▶ What you are asked to do: Can you carry on the Gao Xuekun biography below, picking up right after its last sentence and leaving aside the listing that follows it?

Chairman of the CPPCC Suzhou Committee
- In office June 2012 – January 2017
- Preceded by: —
- Succeeded by: —

Personal details
- Born: July 1955 (age 71) Kunshan, Jiangsu, China
- Party: Chinese Communist Party (expelled)

= Gao Xuekun =

Chinese politician

Gao Xuekun (高雪坤; born July 1955) is a former Chinese politician who served as chairman of the Suzhou Committee of the Chinese People's Political Consultative Conference. He held various leadership roles across Jiangsu province, including mayor of Huai'an and senior official in Kunshan. In 2017, Gao was placed under investigation for serious violations of discipline and law. In 2019, he was sentenced to ten and a half years in prison for bribery.

==Career==
Gao Xuekun was born in Kunshan, Jiangsu, in July 1955. He joined the Chinese Communist Party in June 1977 and began working in December 1974. From 1974 to 1978, Gao served as a soldier and squad leader in Unit 54717 of the People's Liberation Army. Following his military service, he worked at the Kunshan Biochemical Factory and in several institutions in Bacheng Town, including the local health clinic and industrial companies. Between 1983 and 1988, he served as manager and Party secretary of the Bacheng Town Industrial Corporation.

In 1988, he became deputy town mayor of Zhangpu, Kunshan, and later its Party secretary. In the 1990s, he held leadership roles in Chengbei and later at the Kunshan Economic and Technological Development Zone. He was elected as Kunshan's deputy mayor in 2000, and he went on to become the city's executive deputy mayor and deputy Party secretary.

In 2005, Gao was appointed deputy mayor of Huai'an and Party secretary for the Huai'an Economic Development Zone. He was promoted to executive deputy mayor and then deputy Party secretary of the city. In 2008, he became acting mayor and later mayor of Huai’an, a post he held until 2012.

In June 2012, he was appointed chairman of the Suzhou Municipal Committee of the Chinese People's Political Consultative Conference, where he served until January 2017.

▶ Data extracts:

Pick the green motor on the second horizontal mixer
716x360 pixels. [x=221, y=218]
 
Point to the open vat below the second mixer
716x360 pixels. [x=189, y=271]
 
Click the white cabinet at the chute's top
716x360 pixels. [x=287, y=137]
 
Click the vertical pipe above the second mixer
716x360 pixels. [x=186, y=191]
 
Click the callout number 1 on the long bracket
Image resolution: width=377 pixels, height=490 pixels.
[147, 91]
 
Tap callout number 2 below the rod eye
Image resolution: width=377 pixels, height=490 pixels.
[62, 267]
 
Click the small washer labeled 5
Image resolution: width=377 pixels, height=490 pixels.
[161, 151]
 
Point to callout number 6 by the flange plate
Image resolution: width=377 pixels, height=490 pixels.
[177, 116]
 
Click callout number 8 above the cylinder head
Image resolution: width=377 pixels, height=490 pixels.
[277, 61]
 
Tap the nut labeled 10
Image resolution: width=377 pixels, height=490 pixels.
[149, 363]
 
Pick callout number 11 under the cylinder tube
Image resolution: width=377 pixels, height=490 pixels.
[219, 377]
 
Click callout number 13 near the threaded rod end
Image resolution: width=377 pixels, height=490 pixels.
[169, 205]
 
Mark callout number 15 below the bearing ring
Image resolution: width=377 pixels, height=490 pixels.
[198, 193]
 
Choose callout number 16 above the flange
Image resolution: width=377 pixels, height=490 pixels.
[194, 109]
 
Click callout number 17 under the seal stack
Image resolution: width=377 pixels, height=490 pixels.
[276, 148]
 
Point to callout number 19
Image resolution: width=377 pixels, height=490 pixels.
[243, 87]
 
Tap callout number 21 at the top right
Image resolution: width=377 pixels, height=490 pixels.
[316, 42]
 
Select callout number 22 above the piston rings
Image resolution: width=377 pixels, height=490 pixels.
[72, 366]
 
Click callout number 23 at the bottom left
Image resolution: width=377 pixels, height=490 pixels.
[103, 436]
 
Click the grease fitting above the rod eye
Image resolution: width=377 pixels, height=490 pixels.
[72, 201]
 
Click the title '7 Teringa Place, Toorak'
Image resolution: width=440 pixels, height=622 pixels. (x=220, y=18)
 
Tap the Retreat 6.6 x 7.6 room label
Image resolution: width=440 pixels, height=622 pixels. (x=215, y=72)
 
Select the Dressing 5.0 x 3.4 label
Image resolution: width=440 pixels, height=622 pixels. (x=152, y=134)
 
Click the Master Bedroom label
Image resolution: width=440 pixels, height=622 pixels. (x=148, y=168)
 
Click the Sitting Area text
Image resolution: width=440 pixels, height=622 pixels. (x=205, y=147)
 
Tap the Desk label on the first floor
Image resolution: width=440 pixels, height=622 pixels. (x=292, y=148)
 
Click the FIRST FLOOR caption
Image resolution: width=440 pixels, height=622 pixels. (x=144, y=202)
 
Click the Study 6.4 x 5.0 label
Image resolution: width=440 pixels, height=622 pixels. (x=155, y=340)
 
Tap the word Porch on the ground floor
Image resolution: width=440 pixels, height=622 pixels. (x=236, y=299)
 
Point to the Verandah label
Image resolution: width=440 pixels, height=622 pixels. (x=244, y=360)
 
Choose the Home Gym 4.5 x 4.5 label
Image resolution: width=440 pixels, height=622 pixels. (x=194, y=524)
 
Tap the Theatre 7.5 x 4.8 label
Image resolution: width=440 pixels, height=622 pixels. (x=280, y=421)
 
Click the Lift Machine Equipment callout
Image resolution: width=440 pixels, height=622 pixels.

▶ Answer for this exercise:
==Disciplinary Investigation==
The Jiangsu Provincial Commission for Discipline Inspection placed Gao under investigation in June 2017 for "serious violations of discipline." In November 2017, prosecutors approved his arrest on suspicion of bribery.

In February 2018, following the investigation, he was found to have violated multiple party disciplines, including political, organizational, integrity, and lifestyle rules. The investigation concluded that he abused his positions for personal gain and took bribes in matters including land transfers, project contracts, real estate, and personnel appointments. He was expelled from the Communist Party and dismissed from public office. In July 2018, the case was formally filed for prosecution by the Zhenjiang People's Procuratorate, and Gao was indicted on charges of bribery. The Zhenjiang Intermediate People's Court held that Gao took large amounts of bribes by abusing his posts in Kunshan and Huai’an between 1990 and 2012. On June 18, 2019, he was sentenced to ten years and six months in prison and fined 1.2 million yuan. Illicit gains and their proceeds were confiscated.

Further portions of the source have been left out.